Ahora el discurso cambió. El Presidente dice que dará garantías a los gobernadores que quieran importar combustible. Magnífico. Pero entonces surge una pregunta: si las gobernaciones, los privados y otros actores pueden importar, ¿por qué esperamos hasta que Bolivia estuviera haciendo turismo interno entre surtidores para descubrirlo?
El problema boliviano no parece ser solamente la falta de combustible. Es también la falta de previsión, de gestión y, fundamentalmente, de Estado.
Velasco propone modificar el marco normativo, eliminar IVA e IT para importadores privados, reducir trabas burocráticas de la ANH, establecer plazos para aprobar solicitudes y permitir que los surtidores comercialicen combustible importado privadamente. Varias de esas propuestas merecen discutirse seriamente.
Pero aparece una pregunta incómoda: ¿combustible para quién primero?
Aquí comienza la parte que desde La Paz muchas veces parece difícil comprender. El diésel que entra al tractor no mueve solamente un tractor. Mueve alimentos, exportaciones, dólares, empleos, transporte, frigoríficos, industrias y, finalmente, la economía boliviana.
Santa Cruz produjo en la campaña agrícola 2023-2024 casi 18 millones de toneladas, equivalentes aproximadamente al 77% del volumen nacional de alimentos, según datos recopilados por el IBCE. Por eso, cuando falta diésel en Santa Cruz, no existe simplemente un problema cruceño: existe un problema boliviano.
Mientras los políticos calculan popularidad, el productor calcula hectáreas. Una hectárea que no se prepara hoy no se recupera con un discurso mañana. Una semilla que no se planta dentro de su ventana agrícola no entiende de decretos. La lluvia tampoco espera conferencias de prensa. Y el tractor tiene una característica desagradable para los políticos: no funciona con promesas.
El mayor costo del combustible atraviesa toda la cadena productiva: preparación del suelo, siembra, cosecha, transporte y comercialización. ¿Y quién terminará pagando? El consumidor.

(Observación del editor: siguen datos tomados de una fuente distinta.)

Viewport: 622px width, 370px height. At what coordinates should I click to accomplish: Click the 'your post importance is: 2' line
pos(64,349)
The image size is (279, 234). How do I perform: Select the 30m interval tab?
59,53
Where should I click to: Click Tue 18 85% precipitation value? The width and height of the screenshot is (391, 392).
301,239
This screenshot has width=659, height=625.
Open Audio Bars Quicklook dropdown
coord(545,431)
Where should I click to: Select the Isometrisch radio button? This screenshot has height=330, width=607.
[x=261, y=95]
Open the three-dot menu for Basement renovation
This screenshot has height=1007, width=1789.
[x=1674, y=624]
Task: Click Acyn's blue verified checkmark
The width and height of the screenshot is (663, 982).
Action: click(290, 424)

Porque ningún productor puede subsidiar eternamente al país.
Si Juan Pablo Velasco realmente consigue combustible, tendrá una oportunidad extraordinaria, pero también una responsabilidad extraordinaria: decidir qué quiere ser, gobernador o candidato.

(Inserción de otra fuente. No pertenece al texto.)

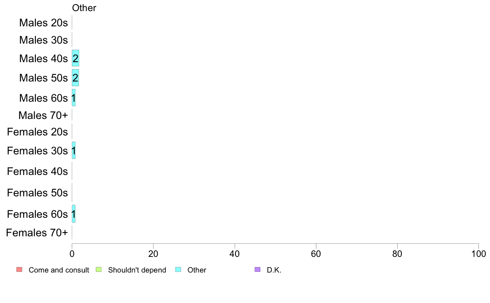Click the 20 tick on the axis

[x=153, y=254]
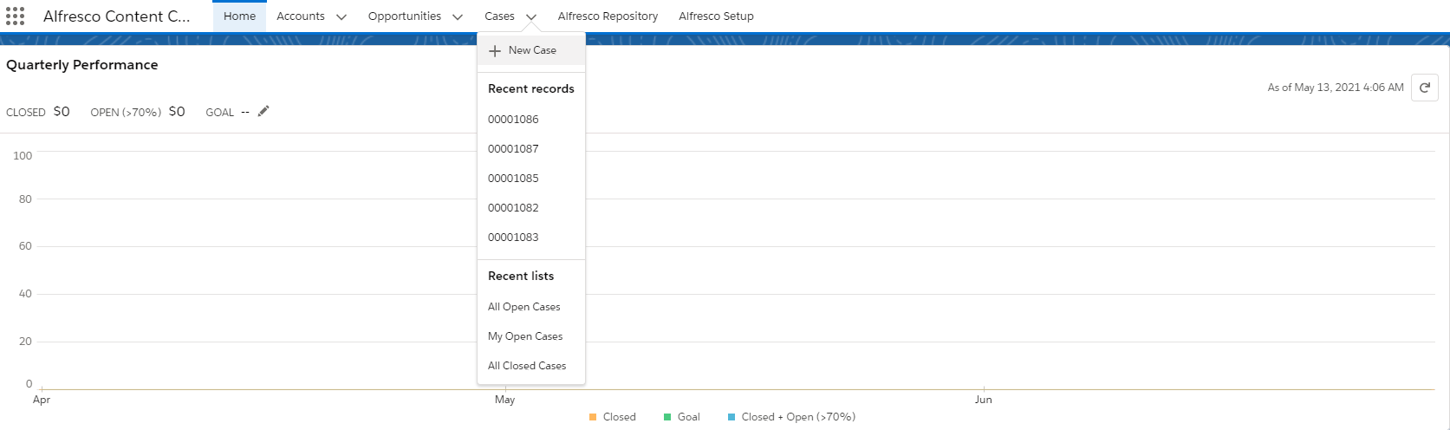
Task: Open the Alfresco Repository tab
Action: click(608, 16)
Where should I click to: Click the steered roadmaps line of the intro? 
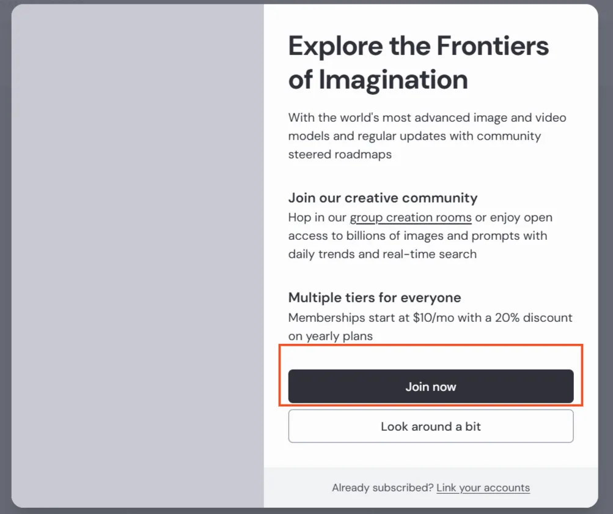pos(340,154)
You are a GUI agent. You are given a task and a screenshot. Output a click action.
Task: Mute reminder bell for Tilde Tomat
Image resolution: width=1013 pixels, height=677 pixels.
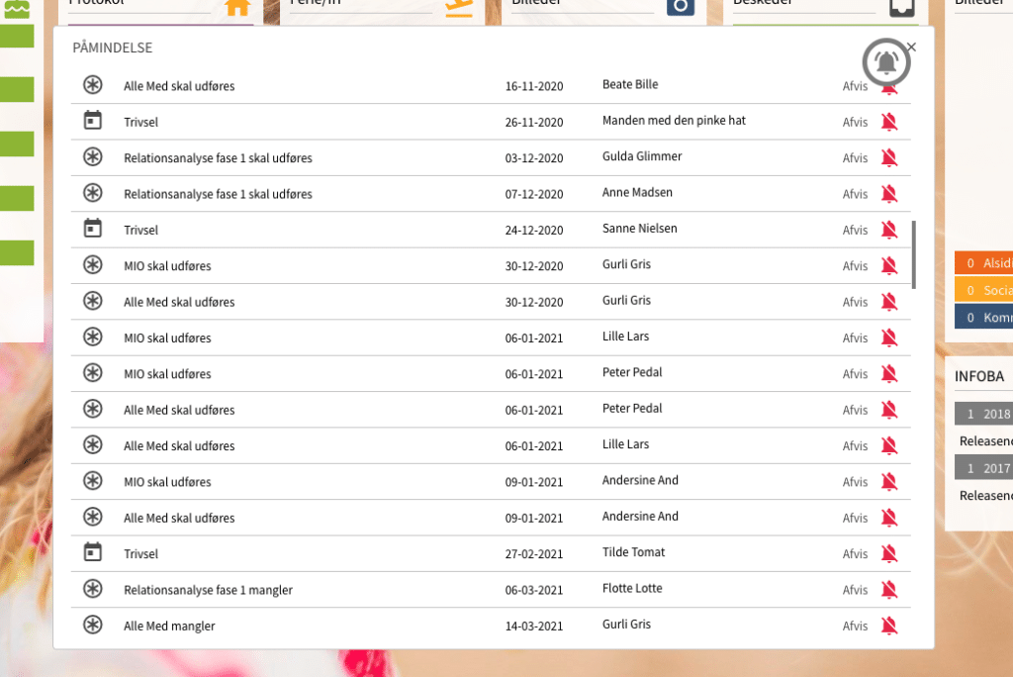coord(888,553)

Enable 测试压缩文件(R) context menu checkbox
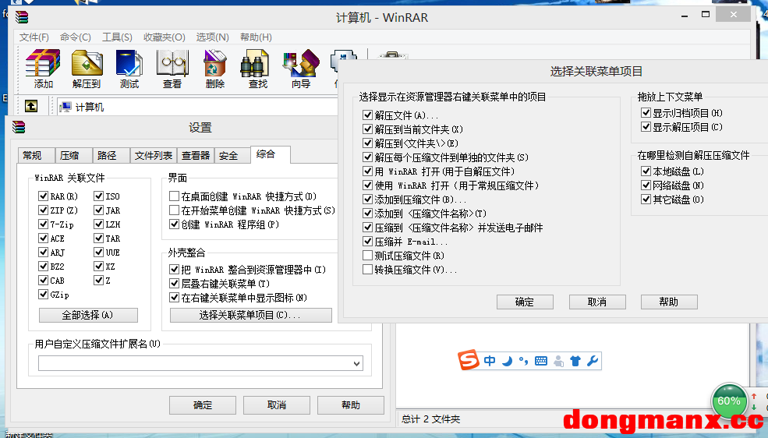point(368,256)
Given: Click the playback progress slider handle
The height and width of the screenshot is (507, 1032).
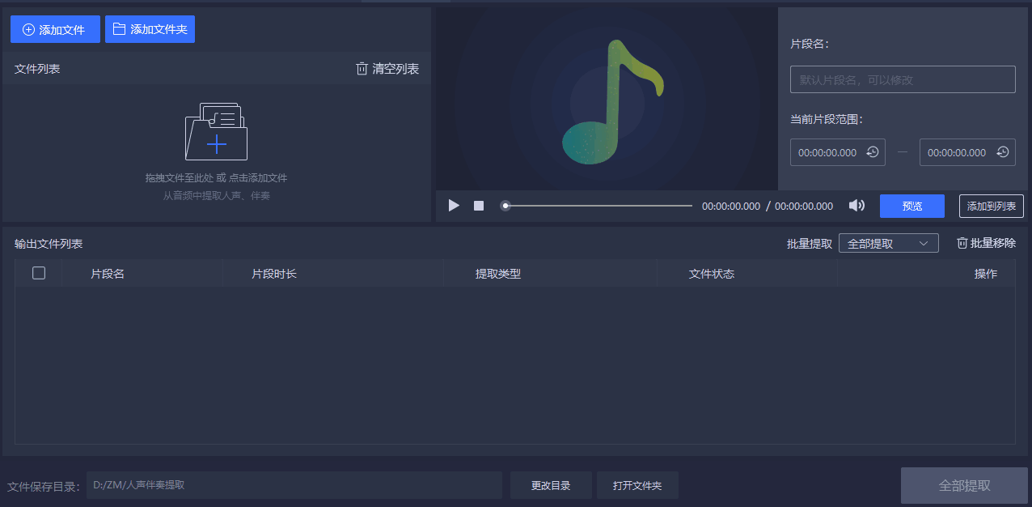Looking at the screenshot, I should pos(505,206).
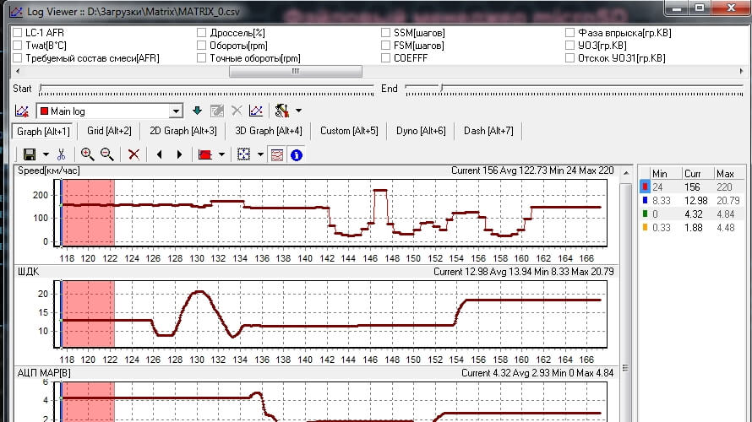Click the save floppy disk icon
Viewport: 752px width, 422px height.
pos(29,154)
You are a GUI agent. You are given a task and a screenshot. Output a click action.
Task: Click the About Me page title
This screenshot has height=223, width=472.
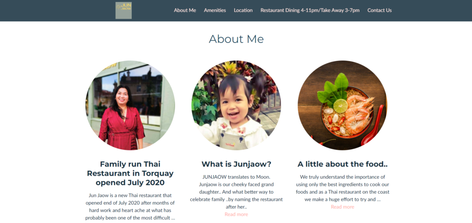[x=236, y=39]
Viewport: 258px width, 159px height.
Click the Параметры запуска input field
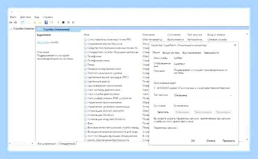[x=206, y=128]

Si quiere ser gobernador, la prioridad debe ser productiva. Primero, garantizar diésel para la preparación de suelos, siembra, cosecha, ganadería, transporte productivo e industria. Después, atender el resto.

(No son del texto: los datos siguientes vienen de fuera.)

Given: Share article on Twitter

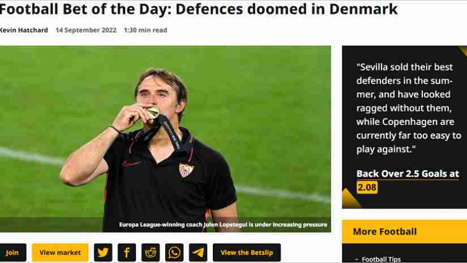Looking at the screenshot, I should tap(103, 252).
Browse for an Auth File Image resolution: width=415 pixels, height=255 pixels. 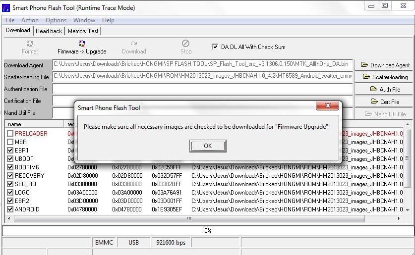coord(385,89)
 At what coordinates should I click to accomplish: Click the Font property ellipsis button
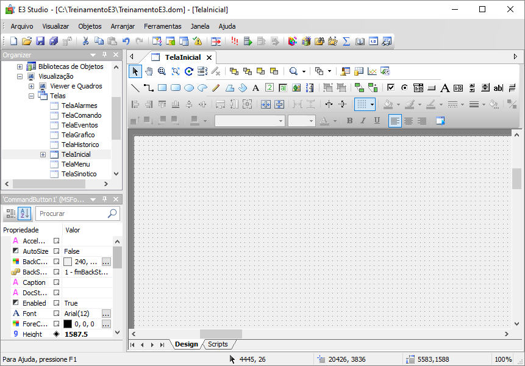point(106,314)
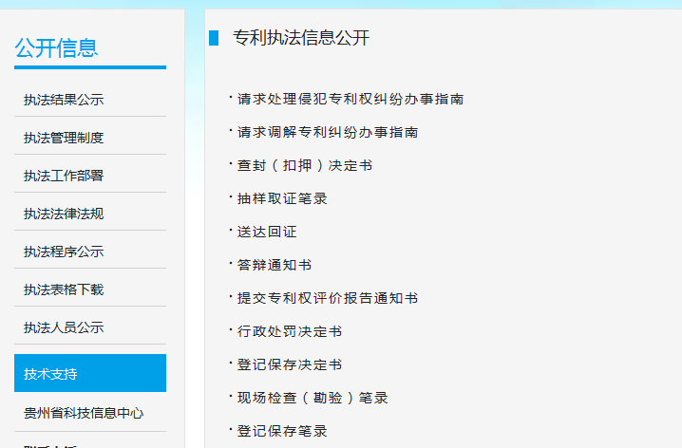682x448 pixels.
Task: Open 贵州省科技信息中心 link
Action: coord(84,413)
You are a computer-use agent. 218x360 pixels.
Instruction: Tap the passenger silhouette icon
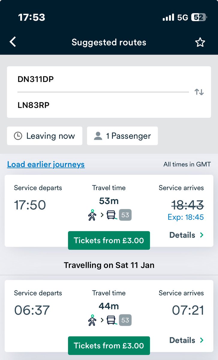(x=98, y=136)
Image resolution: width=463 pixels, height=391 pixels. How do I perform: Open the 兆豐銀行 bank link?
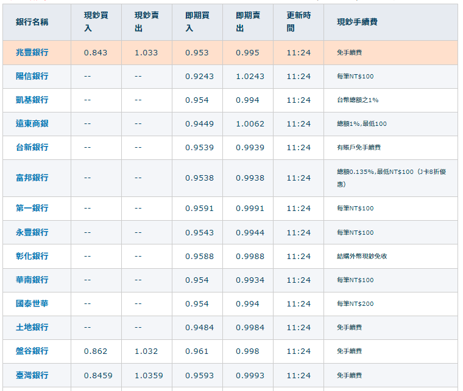[32, 53]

Pero si la estrategia consiste en llenar primero los surtidores urbanos para eliminar rápidamente las filas donde se concentran cientos de miles de votantes, estaremos ante una brillante operación política, pero una pésima política productiva.
Porque un tractor parado en San Julián, Cuatro Cañadas, Okinawa, Pailón o el Norte Integrado vale económicamente mucho más para Bolivia que cien fotografías de políticos inaugurando surtidores.
Nos hemos convertido en un país extraordinariamente hábil para administrar escándalos y desesperadamente mediocre para administrar prioridades. Nos apasiona saber quién habló con quién, quién grabó a quién y quién conspira contra quién. Pero pocas veces hacemos la pregunta fundamental: ¿quién está produciendo?
Mientras la política boliviana se entretiene con escándalos y conspiraciones, hay un productor mirando el cielo, calculando cuándo sembrar y observando con preocupación el tanque vacío de su tractor. De ese hombre depende algo mucho más importante que cualquier novela política: que mañana tengamos qué comer.
Así que bienvenido el combustible, gobernador. Inunde Santa Cruz si puede, pero recuerde algo: antes de inundar las urnas de agradecidos, inunde de diésel los tractores.
Porque los votos sirven para ganar elecciones. El diésel sirve para sembrar, producir, exportar, generar dólares y alimentar a Bolivia. La autonomía no se declama. Se demuestra resolviendo problemas.